Task 3, Redo the correlation for the Sepal Length and Sepal Width for the Iris dataset, but for the three individual species. Are these correlated?

setosa = subset(iris, Species == "setosa")          # subset species to make correlation easier
versicolor = subset(iris, Species == "versicolor")
virginica = subset(iris, Species == "virginica")

cor.test(setosa$Sepal.Length, setosa$Sepal.Width)
## 
##  Pearson's product-moment correlation
## 
## data:  setosa$Sepal.Length and setosa$Sepal.Width
## t = 7.6807, df = 48, p-value = 6.71e-10
## alternative hypothesis: true correlation is not equal to 0
## 95 percent confidence interval:
##  0.5851391 0.8460314
## sample estimates:
##       cor 
## 0.7425467
cor.test(versicolor$Sepal.Length, versicolor$Sepal.Width)
## 
##  Pearson's product-moment correlation
## 
## data:  versicolor$Sepal.Length and versicolor$Sepal.Width
## t = 4.2839, df = 48, p-value = 8.772e-05
## alternative hypothesis: true correlation is not equal to 0
## 95 percent confidence interval:
##  0.2900175 0.7015599
## sample estimates:
##       cor 
## 0.5259107
cor.test(virginica$Sepal.Length, virginica$Sepal.Width)
## 
##  Pearson's product-moment correlation
## 
## data:  virginica$Sepal.Length and virginica$Sepal.Width
## t = 3.5619, df = 48, p-value = 0.0008435
## alternative hypothesis: true correlation is not equal to 0
## 95 percent confidence interval:
##  0.2049657 0.6525292
## sample estimates:
##       cor 
## 0.4572278

For all three species there is a low p-value leading me to reject the null hypothesis that there is not significant correlation, meaning for all three species there is siginificant correlation between sepal length and sepal width.

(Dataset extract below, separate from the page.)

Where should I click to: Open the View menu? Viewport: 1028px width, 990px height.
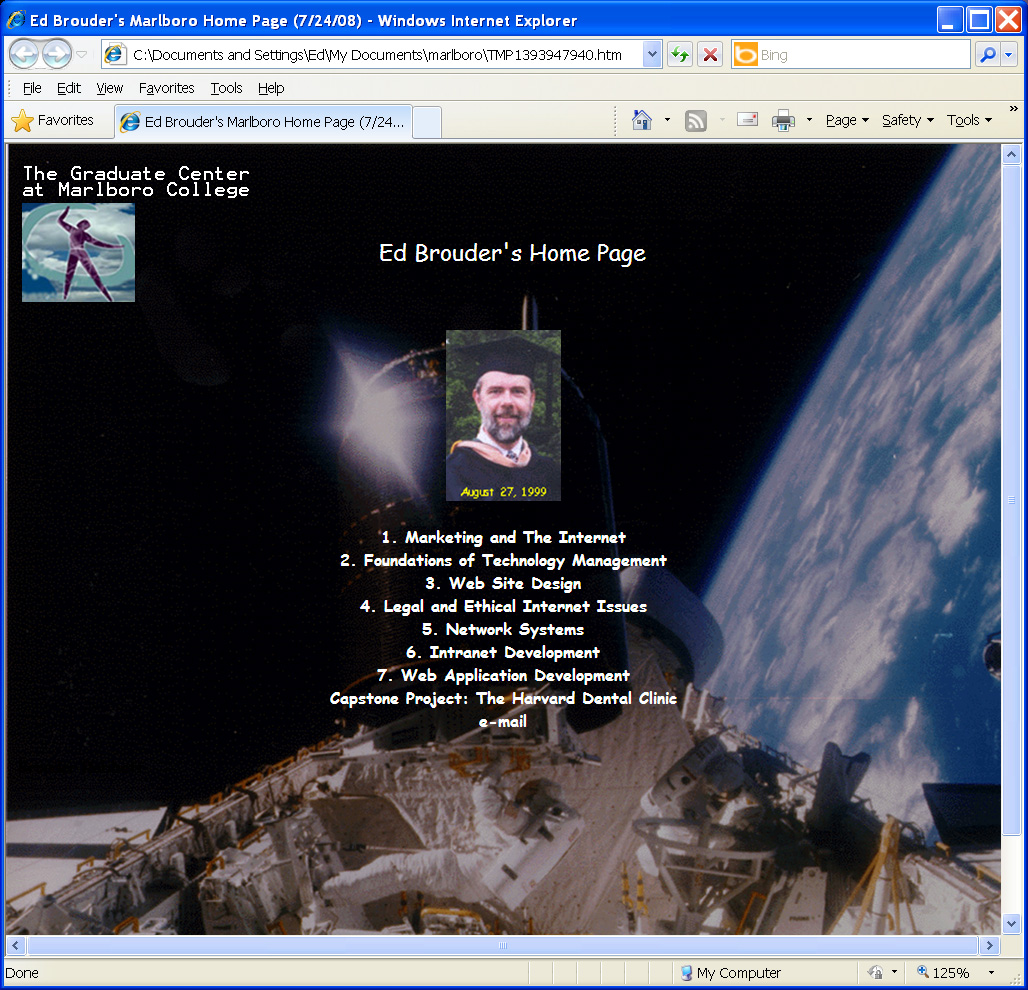pyautogui.click(x=110, y=88)
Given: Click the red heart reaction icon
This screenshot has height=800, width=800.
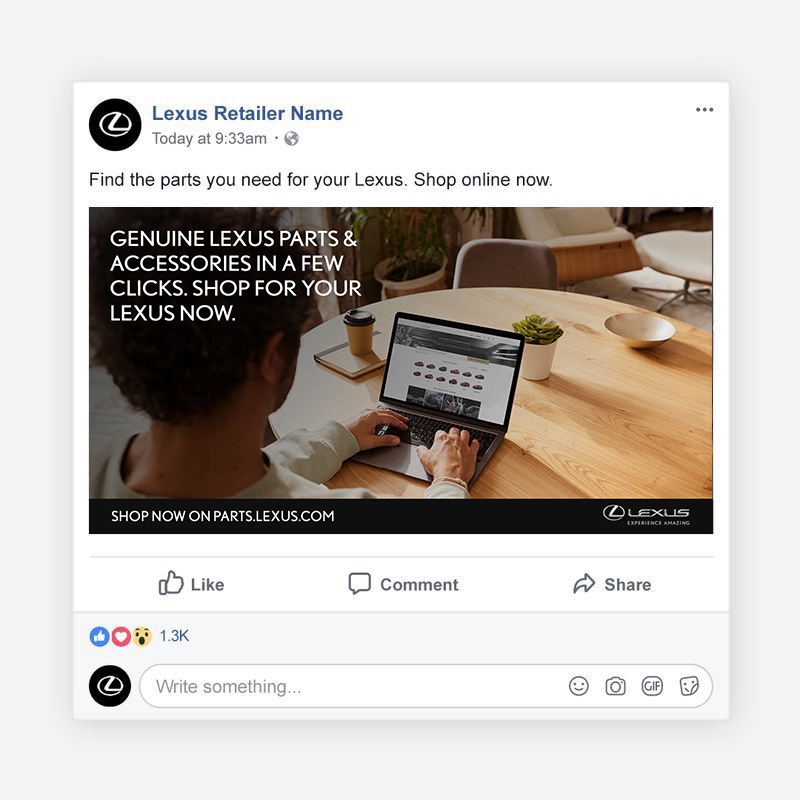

Task 4, Using the deer dataset and the chisq.test() function, test if there are significant differences in the number of deer caught per month, and if the cases of tuberculosis are uniformly distributed across all farms

chisq.test(table(deer$Month))
## 
##  Chi-squared test for given probabilities
## 
## data:  table(deer$Month)
## X-squared = 997.07, df = 11, p-value < 2.2e-16
chisq.test(table(deer$Farm, deer$Tb))
## Warning in chisq.test(table(deer$Farm, deer$Tb)): Chi-squared approximation may
## be incorrect
## 
##  Pearson's Chi-squared test
## 
## data:  table(deer$Farm, deer$Tb)
## X-squared = 129.09, df = 26, p-value = 1.243e-15

The deer caught chi-square test yielded a very low p-value leading me to reject the null meaning there is a significant difference in deer caught per month. For the comparison between the farm and deer cases of TB, there is also a low p-value. Which tells me there is a uniform distribution of Tb cases across the farms.